- Aim of the exercise -
Retype, word for word, each line between the lines holding "Instruction: Open the Unsummarized" and "Minimize the Core Temp window", inclusive, and leave the rest of the data alone.
━━ Records to process ━━
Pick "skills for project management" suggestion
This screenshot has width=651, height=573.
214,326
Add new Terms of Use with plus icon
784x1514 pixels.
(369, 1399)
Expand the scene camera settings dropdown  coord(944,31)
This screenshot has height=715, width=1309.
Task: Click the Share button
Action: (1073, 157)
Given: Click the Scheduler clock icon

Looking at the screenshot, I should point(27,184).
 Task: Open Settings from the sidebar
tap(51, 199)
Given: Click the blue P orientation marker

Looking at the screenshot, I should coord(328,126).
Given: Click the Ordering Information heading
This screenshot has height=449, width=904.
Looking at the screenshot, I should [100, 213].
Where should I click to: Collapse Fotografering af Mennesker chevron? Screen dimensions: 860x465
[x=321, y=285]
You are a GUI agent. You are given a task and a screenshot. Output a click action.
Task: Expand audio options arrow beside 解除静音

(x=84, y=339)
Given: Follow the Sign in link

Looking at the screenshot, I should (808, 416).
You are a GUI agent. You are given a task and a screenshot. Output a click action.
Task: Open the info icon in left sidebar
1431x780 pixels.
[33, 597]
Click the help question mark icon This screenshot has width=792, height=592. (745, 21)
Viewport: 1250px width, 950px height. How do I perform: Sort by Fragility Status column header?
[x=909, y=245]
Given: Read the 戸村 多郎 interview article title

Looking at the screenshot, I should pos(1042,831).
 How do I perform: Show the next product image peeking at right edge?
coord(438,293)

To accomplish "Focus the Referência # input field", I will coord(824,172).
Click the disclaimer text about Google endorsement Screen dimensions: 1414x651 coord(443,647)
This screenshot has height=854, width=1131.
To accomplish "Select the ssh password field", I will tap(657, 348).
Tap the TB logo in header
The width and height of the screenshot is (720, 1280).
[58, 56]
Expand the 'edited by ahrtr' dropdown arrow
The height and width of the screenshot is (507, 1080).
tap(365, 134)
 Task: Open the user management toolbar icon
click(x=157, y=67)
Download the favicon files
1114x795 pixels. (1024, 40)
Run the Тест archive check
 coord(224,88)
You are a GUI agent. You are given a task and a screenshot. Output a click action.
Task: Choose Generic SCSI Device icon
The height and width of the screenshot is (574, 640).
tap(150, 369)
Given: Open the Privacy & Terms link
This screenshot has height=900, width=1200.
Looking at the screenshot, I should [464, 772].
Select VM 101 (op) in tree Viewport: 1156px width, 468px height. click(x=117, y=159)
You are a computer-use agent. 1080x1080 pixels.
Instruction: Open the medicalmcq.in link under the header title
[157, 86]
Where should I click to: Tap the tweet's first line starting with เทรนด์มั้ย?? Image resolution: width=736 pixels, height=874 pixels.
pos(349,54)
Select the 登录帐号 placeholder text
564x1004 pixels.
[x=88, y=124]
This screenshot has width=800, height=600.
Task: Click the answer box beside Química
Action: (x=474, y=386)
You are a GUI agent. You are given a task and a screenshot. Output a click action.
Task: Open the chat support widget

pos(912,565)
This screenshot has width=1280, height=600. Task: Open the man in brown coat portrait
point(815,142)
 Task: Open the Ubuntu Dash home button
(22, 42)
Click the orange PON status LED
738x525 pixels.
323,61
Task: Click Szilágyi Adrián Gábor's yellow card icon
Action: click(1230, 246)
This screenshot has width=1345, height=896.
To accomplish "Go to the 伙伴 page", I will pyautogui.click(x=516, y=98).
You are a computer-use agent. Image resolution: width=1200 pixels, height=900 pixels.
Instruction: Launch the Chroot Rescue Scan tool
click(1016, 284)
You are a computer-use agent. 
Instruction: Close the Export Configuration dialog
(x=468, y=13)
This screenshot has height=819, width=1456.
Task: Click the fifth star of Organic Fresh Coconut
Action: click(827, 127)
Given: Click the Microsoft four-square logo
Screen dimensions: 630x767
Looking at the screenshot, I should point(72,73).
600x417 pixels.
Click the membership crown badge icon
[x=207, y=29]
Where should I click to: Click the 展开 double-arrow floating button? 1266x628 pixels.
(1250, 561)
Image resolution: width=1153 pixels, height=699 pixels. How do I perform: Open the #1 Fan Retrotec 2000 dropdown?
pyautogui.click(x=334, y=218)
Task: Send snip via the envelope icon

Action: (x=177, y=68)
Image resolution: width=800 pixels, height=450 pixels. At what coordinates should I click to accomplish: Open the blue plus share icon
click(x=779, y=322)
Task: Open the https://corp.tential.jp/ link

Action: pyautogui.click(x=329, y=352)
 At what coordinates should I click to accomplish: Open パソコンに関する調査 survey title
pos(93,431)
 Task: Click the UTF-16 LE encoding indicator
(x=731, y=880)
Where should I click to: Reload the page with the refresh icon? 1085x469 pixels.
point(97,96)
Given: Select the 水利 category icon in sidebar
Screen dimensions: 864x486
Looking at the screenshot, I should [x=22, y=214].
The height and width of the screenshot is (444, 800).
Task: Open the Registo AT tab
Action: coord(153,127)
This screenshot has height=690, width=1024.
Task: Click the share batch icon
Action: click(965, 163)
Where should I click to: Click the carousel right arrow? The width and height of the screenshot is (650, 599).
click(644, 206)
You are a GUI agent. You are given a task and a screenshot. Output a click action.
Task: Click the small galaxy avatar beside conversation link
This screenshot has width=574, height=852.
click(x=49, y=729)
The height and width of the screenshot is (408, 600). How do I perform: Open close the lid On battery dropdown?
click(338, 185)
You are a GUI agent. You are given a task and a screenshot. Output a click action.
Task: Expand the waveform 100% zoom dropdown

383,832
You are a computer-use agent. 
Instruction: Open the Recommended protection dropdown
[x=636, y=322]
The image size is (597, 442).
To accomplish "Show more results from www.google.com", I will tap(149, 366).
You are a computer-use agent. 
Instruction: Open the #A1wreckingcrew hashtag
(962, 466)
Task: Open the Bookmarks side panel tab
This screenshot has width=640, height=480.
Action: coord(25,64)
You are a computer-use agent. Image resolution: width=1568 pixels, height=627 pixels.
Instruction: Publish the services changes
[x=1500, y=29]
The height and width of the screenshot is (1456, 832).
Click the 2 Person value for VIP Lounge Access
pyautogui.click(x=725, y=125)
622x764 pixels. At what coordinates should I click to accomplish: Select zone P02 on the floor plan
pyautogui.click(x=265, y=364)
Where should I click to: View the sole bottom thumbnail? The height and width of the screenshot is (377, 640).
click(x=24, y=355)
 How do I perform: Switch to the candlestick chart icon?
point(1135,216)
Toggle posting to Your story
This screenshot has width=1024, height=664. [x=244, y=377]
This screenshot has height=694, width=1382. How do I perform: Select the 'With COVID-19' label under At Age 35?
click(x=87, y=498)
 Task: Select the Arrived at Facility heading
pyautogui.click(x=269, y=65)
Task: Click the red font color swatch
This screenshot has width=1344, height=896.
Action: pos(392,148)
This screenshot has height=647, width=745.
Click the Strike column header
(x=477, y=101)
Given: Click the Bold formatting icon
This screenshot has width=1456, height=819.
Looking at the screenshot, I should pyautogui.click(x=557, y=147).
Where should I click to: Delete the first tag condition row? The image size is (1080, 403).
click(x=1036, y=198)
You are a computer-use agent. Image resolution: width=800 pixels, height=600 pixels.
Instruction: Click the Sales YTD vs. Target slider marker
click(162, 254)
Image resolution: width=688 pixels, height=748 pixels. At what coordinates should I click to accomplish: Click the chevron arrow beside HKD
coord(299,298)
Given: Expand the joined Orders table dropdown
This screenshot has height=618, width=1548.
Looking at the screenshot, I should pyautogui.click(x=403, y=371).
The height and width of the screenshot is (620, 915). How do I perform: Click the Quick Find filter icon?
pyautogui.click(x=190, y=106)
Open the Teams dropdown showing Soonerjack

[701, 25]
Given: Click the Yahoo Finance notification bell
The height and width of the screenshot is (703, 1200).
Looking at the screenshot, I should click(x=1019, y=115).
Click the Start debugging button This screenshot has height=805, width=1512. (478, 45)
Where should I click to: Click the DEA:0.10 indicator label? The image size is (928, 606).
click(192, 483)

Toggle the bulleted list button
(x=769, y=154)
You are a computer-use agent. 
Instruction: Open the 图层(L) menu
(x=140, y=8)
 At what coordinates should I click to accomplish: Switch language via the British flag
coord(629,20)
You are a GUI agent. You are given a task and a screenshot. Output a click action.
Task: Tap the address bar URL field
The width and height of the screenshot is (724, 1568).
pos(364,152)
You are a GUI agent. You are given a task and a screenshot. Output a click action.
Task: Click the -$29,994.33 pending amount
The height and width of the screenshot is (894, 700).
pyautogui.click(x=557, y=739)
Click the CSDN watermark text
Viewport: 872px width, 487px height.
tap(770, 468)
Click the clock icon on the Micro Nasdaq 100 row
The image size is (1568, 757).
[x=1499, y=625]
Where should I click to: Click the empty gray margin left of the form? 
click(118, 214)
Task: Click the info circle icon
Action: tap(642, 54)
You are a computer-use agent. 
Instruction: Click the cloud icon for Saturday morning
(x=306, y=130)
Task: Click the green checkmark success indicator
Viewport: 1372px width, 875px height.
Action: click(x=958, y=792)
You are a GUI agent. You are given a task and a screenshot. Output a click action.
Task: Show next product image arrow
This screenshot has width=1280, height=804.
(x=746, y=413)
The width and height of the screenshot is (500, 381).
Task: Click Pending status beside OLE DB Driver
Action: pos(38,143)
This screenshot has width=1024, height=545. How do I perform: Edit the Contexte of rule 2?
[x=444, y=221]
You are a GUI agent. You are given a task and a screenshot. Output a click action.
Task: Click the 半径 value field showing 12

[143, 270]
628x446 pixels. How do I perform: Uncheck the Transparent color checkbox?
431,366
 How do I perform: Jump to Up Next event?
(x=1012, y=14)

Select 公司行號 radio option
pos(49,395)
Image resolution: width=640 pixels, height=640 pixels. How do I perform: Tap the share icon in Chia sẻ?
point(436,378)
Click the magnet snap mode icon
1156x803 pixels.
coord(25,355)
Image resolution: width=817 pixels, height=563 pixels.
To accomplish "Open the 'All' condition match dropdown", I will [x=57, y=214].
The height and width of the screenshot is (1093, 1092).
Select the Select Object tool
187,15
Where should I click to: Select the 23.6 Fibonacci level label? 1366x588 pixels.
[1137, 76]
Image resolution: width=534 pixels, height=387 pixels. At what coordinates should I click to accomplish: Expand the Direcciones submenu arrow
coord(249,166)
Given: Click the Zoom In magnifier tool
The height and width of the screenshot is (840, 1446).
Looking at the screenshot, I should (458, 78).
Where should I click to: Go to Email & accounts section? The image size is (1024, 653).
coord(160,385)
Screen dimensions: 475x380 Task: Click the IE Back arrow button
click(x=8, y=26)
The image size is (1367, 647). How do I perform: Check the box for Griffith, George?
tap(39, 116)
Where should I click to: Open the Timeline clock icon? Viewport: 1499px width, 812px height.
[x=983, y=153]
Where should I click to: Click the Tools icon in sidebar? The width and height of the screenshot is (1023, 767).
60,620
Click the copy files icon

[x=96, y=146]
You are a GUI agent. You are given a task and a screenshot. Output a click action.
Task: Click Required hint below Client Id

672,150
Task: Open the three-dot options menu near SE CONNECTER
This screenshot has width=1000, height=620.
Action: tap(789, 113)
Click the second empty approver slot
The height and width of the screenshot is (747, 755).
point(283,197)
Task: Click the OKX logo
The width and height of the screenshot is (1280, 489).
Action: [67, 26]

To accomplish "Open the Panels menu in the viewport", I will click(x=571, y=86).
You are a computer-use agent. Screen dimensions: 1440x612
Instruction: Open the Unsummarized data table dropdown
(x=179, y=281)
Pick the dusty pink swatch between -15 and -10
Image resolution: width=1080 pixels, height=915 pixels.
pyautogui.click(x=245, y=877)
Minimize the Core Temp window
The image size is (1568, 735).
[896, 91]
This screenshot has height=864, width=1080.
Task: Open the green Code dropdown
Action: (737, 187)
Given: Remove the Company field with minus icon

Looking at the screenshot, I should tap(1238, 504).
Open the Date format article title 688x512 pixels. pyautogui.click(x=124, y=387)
━━━
- Solution to this exercise -
Instruction: Open the Unsummarized data table dropdown
(x=179, y=281)
Pick the dusty pink swatch between -15 and -10
Image resolution: width=1080 pixels, height=915 pixels.
pyautogui.click(x=245, y=877)
Minimize the Core Temp window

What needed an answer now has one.